Assignment: Among the records below, find the line that has "Task: Select Kontrakter, indkøbs- og"; from there, give the lines again exactly, and stop after the line that has "Task: Click the red Help plus icon".

The records:
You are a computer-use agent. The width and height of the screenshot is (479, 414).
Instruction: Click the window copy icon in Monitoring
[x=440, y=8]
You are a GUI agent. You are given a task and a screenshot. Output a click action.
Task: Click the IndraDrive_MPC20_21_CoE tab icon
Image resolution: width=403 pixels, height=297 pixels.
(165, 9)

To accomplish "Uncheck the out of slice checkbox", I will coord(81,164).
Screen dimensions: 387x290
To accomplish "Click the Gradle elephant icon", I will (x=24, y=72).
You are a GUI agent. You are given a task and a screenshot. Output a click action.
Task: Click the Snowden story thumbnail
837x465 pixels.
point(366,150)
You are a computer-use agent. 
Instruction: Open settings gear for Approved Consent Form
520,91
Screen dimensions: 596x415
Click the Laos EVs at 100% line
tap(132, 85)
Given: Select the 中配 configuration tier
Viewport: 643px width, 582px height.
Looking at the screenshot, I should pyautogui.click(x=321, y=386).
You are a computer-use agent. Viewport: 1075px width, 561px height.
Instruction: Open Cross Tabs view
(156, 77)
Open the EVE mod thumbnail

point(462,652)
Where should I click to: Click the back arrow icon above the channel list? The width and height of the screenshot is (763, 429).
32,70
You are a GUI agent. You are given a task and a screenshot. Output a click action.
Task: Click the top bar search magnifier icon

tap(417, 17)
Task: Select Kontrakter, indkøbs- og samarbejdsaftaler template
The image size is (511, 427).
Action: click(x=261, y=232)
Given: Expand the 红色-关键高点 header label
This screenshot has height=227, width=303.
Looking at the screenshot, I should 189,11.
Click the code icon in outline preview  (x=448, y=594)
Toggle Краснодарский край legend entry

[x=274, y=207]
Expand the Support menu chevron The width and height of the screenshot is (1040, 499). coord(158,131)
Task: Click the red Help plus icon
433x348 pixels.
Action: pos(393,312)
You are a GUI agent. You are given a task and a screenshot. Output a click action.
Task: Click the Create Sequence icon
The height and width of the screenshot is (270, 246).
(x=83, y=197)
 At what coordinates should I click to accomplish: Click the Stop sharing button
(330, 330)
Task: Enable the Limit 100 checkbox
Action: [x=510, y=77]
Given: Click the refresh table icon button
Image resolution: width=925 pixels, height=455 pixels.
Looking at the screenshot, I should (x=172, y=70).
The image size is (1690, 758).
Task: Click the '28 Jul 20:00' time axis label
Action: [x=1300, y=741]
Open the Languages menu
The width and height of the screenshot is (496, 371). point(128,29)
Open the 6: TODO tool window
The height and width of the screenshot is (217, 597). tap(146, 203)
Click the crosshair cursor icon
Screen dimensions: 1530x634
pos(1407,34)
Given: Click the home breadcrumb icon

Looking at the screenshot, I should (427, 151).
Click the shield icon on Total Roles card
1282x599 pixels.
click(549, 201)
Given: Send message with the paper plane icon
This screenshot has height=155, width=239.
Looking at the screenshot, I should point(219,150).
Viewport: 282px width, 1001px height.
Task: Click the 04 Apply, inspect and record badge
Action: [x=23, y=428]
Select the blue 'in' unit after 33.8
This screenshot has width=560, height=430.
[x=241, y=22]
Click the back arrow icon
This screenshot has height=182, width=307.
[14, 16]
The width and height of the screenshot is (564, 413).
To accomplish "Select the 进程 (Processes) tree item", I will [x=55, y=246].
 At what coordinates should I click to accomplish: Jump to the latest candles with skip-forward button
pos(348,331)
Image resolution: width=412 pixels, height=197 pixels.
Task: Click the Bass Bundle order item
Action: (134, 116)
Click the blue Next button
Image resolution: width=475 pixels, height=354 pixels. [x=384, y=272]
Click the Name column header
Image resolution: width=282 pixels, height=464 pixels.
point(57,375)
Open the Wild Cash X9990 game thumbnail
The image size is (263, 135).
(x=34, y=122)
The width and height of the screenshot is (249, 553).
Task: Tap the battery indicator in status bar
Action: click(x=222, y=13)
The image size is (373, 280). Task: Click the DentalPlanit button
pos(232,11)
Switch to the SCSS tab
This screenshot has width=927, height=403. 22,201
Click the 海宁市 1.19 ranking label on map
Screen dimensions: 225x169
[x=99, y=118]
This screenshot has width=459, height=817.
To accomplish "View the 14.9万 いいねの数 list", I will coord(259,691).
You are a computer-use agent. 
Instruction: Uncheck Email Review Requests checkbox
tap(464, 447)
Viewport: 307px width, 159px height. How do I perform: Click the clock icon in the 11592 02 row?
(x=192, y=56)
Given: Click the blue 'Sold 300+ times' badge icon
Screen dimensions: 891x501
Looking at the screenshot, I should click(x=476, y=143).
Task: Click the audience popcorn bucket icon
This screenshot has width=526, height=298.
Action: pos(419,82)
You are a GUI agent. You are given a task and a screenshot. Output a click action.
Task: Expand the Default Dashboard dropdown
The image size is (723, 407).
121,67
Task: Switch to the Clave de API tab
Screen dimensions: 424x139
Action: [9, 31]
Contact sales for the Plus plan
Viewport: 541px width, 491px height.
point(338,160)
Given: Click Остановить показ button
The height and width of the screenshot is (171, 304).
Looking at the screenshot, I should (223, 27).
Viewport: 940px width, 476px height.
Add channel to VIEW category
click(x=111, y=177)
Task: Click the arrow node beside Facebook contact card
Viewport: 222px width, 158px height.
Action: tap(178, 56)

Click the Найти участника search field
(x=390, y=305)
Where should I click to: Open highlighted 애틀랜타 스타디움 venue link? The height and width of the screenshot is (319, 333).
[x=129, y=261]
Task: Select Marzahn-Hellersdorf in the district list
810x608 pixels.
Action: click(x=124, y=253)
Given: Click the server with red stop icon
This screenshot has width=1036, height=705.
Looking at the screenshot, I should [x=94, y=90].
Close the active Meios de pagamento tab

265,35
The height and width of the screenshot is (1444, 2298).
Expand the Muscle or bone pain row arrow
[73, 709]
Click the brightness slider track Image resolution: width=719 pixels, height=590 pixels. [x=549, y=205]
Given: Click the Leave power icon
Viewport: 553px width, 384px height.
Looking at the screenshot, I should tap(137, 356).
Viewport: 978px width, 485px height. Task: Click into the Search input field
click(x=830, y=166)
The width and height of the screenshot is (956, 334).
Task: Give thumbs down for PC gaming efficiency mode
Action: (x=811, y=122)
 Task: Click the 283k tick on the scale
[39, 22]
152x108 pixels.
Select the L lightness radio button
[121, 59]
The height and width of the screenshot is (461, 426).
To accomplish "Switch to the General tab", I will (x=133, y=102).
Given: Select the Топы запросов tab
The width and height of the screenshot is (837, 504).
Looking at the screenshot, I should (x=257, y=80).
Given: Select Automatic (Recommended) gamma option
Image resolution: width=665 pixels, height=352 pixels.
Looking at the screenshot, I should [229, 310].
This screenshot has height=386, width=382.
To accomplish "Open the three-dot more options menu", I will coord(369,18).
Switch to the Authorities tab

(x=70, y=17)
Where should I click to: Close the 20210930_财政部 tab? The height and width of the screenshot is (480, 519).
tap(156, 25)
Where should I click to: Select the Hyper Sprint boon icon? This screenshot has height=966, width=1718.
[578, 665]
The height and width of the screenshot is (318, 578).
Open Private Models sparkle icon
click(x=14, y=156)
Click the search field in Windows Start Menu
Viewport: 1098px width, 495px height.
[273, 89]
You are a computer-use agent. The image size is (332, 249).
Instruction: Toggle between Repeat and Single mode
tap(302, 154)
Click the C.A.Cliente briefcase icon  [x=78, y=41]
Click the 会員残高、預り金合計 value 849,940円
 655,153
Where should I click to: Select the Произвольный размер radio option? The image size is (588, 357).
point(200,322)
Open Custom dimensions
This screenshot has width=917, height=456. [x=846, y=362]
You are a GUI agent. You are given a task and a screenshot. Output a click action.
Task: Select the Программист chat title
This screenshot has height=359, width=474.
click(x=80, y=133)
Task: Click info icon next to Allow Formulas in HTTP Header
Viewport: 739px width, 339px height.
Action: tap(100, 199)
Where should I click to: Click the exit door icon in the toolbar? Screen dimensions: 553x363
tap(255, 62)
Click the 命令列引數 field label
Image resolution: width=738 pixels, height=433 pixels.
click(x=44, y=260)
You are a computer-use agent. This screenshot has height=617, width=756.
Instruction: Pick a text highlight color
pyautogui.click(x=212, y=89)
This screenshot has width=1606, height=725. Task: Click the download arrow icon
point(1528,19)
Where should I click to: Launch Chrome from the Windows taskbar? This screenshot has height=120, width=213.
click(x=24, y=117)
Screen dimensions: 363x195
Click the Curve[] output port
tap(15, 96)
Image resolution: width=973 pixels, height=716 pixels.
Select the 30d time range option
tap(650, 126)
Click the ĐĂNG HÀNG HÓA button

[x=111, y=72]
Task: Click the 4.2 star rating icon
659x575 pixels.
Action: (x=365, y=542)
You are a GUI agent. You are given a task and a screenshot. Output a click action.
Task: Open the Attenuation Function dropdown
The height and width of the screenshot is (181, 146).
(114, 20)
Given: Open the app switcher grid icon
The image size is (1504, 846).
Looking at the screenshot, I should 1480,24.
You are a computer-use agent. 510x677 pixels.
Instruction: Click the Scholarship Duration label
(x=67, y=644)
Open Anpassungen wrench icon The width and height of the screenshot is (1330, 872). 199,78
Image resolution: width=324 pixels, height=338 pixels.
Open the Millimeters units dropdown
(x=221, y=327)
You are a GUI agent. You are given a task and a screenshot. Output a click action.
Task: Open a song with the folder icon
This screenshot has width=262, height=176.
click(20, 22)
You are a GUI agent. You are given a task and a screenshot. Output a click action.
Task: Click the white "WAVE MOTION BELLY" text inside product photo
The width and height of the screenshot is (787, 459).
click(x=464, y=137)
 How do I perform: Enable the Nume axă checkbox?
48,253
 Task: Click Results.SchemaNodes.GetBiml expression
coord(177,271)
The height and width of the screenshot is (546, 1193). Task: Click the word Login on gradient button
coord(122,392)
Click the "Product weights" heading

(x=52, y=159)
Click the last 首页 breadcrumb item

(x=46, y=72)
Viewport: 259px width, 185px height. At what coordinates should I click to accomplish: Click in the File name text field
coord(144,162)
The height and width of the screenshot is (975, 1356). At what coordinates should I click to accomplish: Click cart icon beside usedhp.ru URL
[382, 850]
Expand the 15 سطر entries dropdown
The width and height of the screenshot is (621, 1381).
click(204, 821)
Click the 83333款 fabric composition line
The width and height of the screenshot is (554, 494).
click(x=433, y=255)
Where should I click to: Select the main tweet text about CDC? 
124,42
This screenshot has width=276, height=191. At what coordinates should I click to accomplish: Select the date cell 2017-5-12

Result for this exercise:
Task: Select Kontrakter, indkøbs- og samarbejdsaftaler template
The image size is (511, 427).
Action: click(x=261, y=232)
Given: Expand the 红色-关键高点 header label
This screenshot has height=227, width=303.
Looking at the screenshot, I should 189,11.
Click the code icon in outline preview  (x=448, y=594)
Toggle Краснодарский край legend entry

[x=274, y=207]
Expand the Support menu chevron The width and height of the screenshot is (1040, 499). coord(158,131)
Task: Click the red Help plus icon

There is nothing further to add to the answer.